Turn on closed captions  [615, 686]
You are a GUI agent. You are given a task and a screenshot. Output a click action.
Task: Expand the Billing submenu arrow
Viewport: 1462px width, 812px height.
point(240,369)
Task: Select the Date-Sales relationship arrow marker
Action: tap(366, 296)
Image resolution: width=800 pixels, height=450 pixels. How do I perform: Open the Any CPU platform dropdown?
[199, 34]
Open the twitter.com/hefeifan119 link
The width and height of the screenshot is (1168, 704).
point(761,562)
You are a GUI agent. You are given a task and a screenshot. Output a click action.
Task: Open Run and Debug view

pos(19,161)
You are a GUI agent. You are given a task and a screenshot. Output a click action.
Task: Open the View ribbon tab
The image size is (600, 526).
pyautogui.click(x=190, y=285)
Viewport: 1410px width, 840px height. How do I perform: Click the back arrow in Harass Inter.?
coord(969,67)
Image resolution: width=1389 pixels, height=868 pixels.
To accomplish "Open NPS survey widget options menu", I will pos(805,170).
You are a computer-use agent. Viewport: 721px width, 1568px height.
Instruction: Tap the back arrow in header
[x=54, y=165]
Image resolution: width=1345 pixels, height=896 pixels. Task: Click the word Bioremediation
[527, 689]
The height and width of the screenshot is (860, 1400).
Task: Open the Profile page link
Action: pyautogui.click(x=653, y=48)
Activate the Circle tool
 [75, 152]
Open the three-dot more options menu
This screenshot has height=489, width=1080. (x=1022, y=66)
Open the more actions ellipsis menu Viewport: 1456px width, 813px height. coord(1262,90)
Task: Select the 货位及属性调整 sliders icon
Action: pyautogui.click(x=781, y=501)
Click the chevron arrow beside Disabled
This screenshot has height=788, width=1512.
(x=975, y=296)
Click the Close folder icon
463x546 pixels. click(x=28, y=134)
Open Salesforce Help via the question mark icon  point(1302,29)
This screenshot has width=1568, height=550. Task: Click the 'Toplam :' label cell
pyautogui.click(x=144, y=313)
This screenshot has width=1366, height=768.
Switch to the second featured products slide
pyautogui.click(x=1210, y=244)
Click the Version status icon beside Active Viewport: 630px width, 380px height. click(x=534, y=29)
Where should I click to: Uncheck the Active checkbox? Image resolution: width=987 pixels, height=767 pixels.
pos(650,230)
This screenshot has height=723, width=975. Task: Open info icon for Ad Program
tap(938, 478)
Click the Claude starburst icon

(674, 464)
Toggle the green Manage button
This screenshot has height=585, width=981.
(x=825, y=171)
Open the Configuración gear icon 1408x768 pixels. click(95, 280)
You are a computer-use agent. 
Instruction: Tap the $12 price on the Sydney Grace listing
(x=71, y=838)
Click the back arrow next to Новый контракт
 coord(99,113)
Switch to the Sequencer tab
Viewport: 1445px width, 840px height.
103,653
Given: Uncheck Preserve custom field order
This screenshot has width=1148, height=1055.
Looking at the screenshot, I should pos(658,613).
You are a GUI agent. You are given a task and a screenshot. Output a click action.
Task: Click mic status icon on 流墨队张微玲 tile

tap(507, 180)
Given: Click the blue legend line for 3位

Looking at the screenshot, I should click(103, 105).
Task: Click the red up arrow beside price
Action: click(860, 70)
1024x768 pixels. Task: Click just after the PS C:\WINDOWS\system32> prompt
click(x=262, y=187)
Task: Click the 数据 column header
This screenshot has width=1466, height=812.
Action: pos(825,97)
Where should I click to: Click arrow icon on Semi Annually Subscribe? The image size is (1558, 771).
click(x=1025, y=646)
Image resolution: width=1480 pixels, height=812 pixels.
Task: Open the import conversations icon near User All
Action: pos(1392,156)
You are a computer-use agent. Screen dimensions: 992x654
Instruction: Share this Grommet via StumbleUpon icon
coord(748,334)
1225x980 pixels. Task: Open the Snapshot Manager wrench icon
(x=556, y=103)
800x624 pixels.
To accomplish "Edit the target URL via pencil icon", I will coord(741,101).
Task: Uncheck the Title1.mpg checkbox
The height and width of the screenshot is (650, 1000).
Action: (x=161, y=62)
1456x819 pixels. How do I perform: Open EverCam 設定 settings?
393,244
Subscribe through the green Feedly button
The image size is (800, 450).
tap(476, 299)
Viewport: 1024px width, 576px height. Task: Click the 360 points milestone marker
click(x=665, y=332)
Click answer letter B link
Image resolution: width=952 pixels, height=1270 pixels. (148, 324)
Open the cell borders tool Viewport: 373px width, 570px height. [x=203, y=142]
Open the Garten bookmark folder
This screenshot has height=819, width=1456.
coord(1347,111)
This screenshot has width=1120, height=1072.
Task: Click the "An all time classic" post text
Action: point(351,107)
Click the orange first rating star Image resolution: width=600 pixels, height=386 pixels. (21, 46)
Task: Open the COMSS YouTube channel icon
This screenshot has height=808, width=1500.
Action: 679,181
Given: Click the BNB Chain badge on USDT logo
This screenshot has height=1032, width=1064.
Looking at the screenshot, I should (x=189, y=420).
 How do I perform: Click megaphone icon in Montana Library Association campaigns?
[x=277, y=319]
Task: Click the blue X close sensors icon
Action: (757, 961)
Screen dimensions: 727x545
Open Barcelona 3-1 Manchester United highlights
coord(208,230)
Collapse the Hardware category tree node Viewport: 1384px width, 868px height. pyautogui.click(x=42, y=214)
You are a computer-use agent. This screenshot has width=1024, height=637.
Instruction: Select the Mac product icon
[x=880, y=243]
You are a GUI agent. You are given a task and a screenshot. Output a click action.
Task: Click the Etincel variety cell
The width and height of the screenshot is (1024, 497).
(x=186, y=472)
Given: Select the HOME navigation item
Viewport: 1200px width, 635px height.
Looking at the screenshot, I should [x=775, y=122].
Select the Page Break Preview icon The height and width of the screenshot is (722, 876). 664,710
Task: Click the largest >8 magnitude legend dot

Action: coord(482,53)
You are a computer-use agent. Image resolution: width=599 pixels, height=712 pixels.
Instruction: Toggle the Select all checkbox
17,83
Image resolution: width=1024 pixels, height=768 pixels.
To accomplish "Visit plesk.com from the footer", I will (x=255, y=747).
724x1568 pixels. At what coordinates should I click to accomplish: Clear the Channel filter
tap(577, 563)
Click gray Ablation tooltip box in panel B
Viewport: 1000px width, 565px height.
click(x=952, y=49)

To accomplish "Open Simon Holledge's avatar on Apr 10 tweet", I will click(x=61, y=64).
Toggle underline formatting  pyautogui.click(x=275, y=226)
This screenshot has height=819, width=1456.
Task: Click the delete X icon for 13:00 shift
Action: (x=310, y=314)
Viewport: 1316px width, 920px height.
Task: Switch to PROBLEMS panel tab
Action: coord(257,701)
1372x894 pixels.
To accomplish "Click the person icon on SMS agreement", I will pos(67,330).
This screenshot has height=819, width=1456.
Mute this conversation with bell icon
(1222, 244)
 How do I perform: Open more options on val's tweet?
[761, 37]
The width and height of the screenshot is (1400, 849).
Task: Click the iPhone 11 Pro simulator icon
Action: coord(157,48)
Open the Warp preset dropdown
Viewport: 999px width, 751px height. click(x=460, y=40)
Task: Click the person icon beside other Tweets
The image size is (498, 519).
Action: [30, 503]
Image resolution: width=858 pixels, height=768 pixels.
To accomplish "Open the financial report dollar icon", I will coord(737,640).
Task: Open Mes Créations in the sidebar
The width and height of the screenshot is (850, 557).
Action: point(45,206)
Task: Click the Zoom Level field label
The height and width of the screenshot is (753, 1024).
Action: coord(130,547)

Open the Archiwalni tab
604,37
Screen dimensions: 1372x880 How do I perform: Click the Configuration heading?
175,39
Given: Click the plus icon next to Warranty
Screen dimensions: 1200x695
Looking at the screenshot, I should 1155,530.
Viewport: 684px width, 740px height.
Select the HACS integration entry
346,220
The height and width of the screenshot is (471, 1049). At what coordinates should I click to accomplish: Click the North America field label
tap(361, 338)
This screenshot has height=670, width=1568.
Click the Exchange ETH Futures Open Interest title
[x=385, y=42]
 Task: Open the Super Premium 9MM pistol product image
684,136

Exercise
Copy the data again, starting with the line containing "Activate the Circle tool" and going on through the line containing "This screenshot has height=489, width=1080.", but change "Circle" to "Ellipse" and leave everything else as it is.

Response to this task
Activate the Ellipse tool
 [75, 152]
Open the three-dot more options menu
This screenshot has height=489, width=1080. (x=1022, y=66)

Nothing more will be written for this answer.